→ **Task**
Lines holding the word "height" in the following material must be counted; give only the resulting number.

→ **Record excerpts**

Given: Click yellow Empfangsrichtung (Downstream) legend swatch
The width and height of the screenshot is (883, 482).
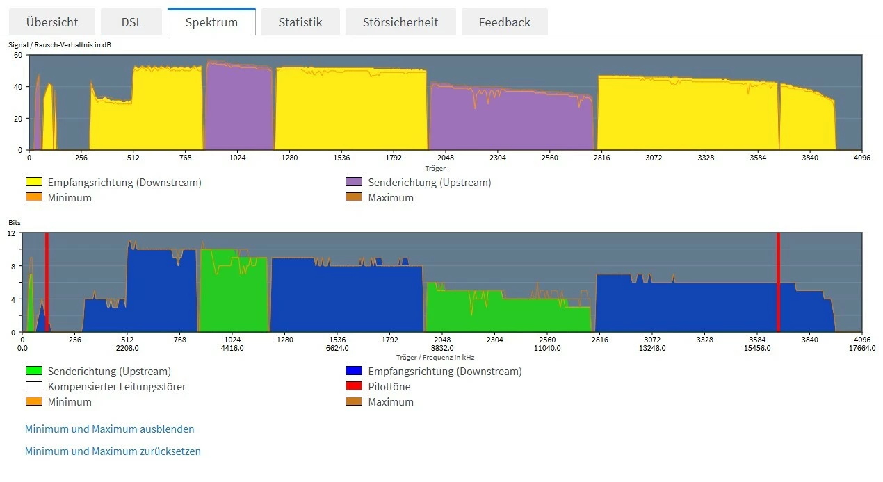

* * *

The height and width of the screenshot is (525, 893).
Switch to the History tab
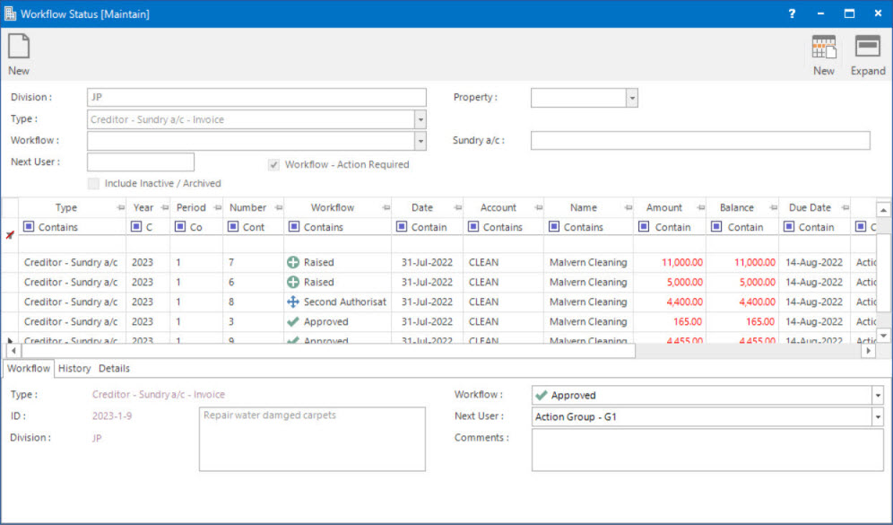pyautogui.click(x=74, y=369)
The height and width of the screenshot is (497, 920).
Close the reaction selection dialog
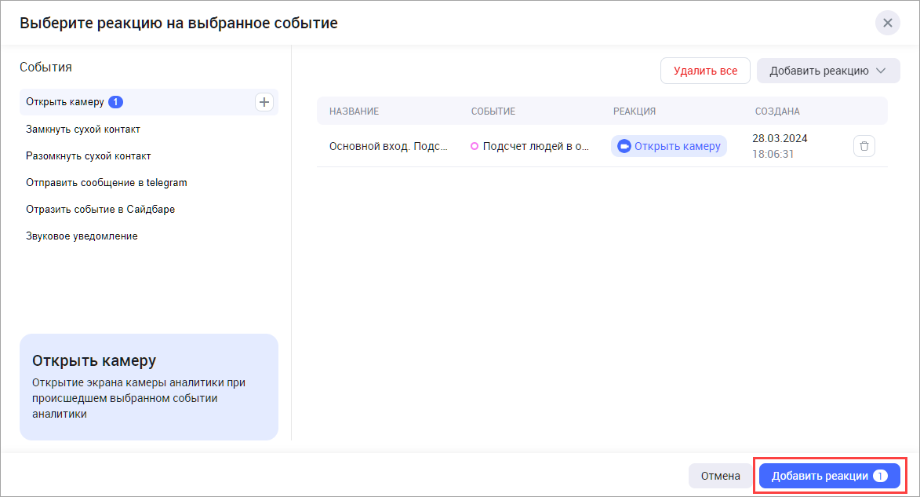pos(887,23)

---

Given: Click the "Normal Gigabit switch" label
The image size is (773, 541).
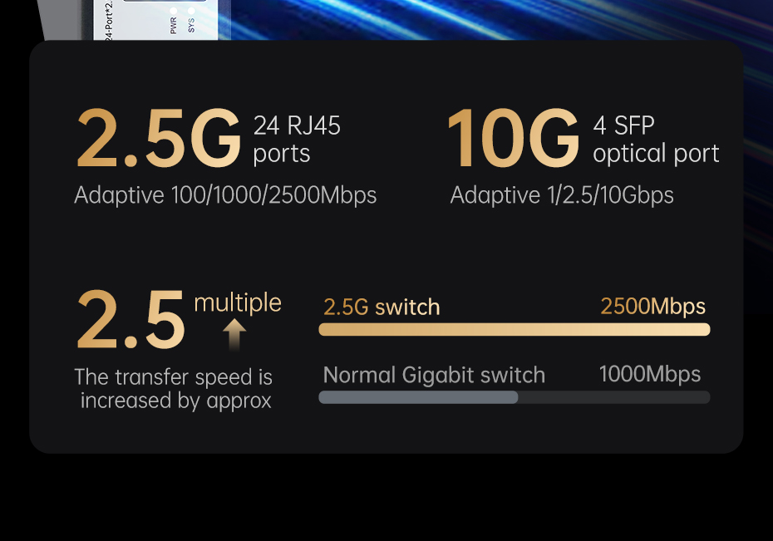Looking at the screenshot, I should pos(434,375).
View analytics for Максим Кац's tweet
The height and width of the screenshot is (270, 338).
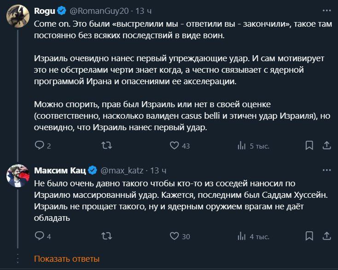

→ **Output**
4